Companies rendering security services to government offices and others were paid a whopping N$172 million.
This is all while security guards have over the years lamented poor wages and unbearable working conditions with those contracted by the government being accused of living large.
More so, the government splashed N$584 million on properties while N$861 million was used for maintenance. The report does not specify whether the amount spent on properties was for accusation, construction or rental.
Around N$1.7 million was used to entertain politicians while consultation fees cost taxpayers N$33 million.
While some ministries and agencies are guilty of under-expenditure, others spent N$1.1 billion without treasury approval, a direct contravention of the State Finance Act.

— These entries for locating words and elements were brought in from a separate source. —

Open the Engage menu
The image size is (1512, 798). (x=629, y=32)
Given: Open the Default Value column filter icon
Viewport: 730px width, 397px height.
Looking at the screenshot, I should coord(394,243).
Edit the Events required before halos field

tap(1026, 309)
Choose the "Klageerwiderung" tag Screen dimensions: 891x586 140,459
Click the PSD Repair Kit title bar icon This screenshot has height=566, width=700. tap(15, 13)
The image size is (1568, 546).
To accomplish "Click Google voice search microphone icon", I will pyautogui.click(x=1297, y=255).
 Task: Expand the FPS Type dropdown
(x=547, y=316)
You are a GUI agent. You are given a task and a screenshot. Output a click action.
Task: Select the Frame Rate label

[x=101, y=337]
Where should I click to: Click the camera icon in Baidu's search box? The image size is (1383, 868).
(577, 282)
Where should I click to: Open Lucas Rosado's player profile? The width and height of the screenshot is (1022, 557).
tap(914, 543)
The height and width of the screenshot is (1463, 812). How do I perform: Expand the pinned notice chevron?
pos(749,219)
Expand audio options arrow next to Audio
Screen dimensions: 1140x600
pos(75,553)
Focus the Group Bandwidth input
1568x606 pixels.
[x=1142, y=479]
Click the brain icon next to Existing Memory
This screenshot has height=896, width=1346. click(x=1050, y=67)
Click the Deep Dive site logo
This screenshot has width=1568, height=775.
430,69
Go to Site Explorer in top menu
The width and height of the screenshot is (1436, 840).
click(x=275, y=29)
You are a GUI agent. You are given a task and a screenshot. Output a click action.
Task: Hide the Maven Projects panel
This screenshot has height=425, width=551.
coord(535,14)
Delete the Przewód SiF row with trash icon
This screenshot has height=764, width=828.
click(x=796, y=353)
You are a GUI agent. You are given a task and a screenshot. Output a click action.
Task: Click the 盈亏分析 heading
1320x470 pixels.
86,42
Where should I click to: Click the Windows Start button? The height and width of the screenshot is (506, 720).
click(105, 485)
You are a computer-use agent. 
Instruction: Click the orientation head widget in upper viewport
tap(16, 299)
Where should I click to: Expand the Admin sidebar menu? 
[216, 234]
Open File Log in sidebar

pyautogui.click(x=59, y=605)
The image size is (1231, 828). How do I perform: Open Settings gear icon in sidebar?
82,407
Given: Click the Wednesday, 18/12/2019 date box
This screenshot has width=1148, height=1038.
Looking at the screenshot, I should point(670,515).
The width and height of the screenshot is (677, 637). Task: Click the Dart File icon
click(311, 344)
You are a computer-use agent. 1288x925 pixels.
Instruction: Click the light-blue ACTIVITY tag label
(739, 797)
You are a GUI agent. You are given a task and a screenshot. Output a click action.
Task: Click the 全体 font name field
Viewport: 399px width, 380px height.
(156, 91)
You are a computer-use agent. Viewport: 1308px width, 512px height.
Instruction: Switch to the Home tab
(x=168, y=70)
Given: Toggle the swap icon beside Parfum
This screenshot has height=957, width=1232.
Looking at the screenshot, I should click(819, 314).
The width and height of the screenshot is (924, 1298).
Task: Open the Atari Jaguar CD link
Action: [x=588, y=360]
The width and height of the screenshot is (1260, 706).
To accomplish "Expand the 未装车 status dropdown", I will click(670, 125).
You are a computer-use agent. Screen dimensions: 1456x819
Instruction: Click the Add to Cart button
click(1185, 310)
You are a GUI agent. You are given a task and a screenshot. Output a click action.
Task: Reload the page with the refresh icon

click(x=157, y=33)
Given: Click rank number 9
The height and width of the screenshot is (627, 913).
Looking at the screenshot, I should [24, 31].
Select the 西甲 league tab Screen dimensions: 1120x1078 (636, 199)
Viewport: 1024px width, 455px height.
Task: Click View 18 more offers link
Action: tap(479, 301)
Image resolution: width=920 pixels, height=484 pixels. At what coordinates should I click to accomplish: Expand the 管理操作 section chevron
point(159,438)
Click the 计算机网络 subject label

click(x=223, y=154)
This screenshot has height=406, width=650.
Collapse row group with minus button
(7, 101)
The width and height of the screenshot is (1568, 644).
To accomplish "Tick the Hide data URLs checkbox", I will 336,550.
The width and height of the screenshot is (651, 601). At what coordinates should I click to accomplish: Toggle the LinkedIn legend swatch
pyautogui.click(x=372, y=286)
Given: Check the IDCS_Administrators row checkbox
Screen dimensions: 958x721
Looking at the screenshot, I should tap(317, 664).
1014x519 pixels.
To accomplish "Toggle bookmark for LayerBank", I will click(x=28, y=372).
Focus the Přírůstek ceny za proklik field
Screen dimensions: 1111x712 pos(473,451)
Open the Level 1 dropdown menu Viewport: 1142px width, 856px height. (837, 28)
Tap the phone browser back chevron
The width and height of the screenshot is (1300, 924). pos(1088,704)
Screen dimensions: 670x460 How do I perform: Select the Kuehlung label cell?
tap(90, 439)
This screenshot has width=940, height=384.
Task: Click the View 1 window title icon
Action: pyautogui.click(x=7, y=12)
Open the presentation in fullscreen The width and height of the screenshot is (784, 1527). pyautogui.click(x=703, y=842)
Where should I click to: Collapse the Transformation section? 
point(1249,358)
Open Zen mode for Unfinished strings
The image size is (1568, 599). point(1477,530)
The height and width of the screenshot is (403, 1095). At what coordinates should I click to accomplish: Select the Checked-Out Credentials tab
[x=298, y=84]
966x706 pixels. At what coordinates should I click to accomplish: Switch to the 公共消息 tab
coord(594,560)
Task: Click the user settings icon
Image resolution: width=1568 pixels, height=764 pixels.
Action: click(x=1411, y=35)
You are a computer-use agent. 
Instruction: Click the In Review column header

The education, arts and culture ministry recorded unauthorised expenditure amounting to N$623 million while the health ministry spent N$366 million without treasury’s blessing.
The unauthorised spending at some ministries is attributed to the Covid-19 pandemic.
Now defunct and reduced to a department in the finance ministry, the public enterprises’ ministry overspent its prescribed budget by N$92 million.
“It is recommended that an up-to-date kept commitment register can assist the accounting officer to a large extent to eliminate excesses by requesting approvals for virements timeously,” Kandjeke said.
He also recommended the recruitment of properly trained accountants and improved communication between the various ministries, agencies and the Ministry of Finance.
All in all, the government received a qualified audit opinion, meaning its financial statements are fairly represented, with the exception of some areas.